Bagaimana perasaan HOS Tjokroaminoto ketika muridnya sendiri memecah Serikat Islam menjadi putih versus merah? Malahayati, lebih awal dari perempuan mana pun, memimpin sendiri perang melawan penjajah dengan mengerahkan 2.000 janda.
-000-
Di bawah ini sedikit dianalisis puisi esai atas empat tokoh saja, hanya sebagai percontohan.
Kita bertemu dengan konteks sosial yang melahirkan Mohammad Hatta, Bung Karno, Ki Hajar Dewantara, dan Sutan Sjahrir. Mereka adalah nama-nama besar dalam perjalanan bangsa ini.
Tetapi, di tahun 2025, pertanyaannya bukan hanya tentang siapa mereka, melainkan apakah api perjuangan mereka masih menyala? Ataukah kita hanya hidup dalam bayangan sejarah yang perlahan memudar?
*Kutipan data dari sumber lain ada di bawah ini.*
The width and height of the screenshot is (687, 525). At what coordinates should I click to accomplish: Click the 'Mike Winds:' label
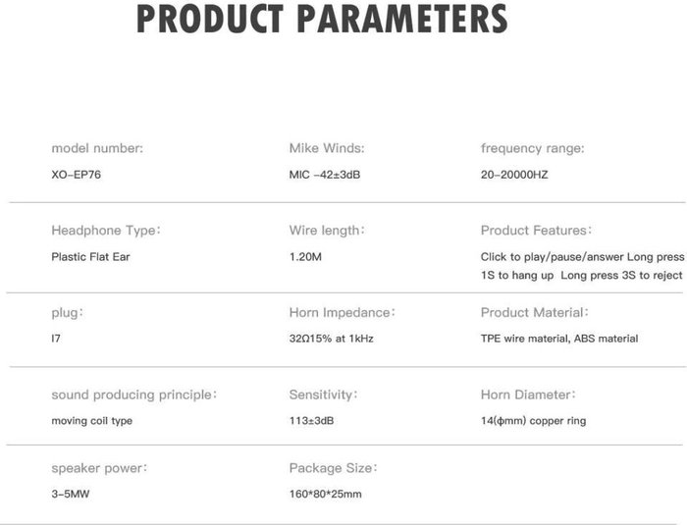point(327,148)
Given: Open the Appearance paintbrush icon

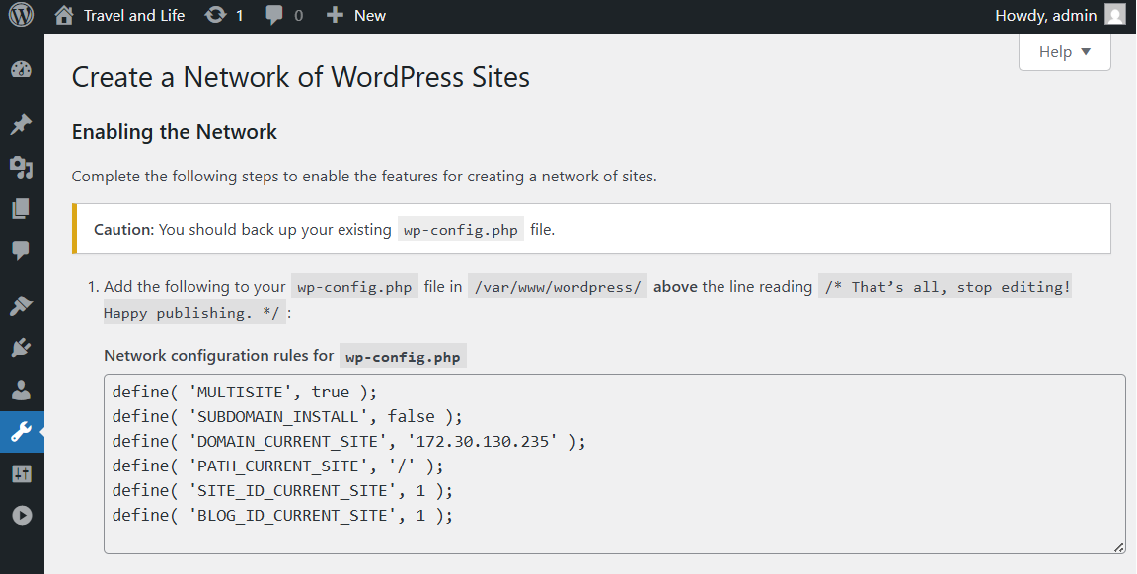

Puisi esai tentang Mohammad Hatta berjudul: Mohammad Hatta dan Korupsi yang Menggila.
Hatta muda datang ke Rotterdam dengan satu keyakinan: bahwa bangsa ini harus bebas, bukan hanya dari penjajahan, tetapi juga dari ketidakadilan yang merayap pelan.
Ia membaca, menulis, dan berdebat, membawa gagasan bahwa pemimpin sejati bukan hanya yang berkuasa, tetapi yang menjaga moralitasnya.
Bukan hanya Indonesia merdeka yang menjadi obsesinya, tapi juga pemimpin yang amanah dan jujur.
Saat itu, Hatta sudah menjadi wakil presiden. Ia akan mengunjungi ibunya. Ia disediakan mobil negara untuk keperluan itu.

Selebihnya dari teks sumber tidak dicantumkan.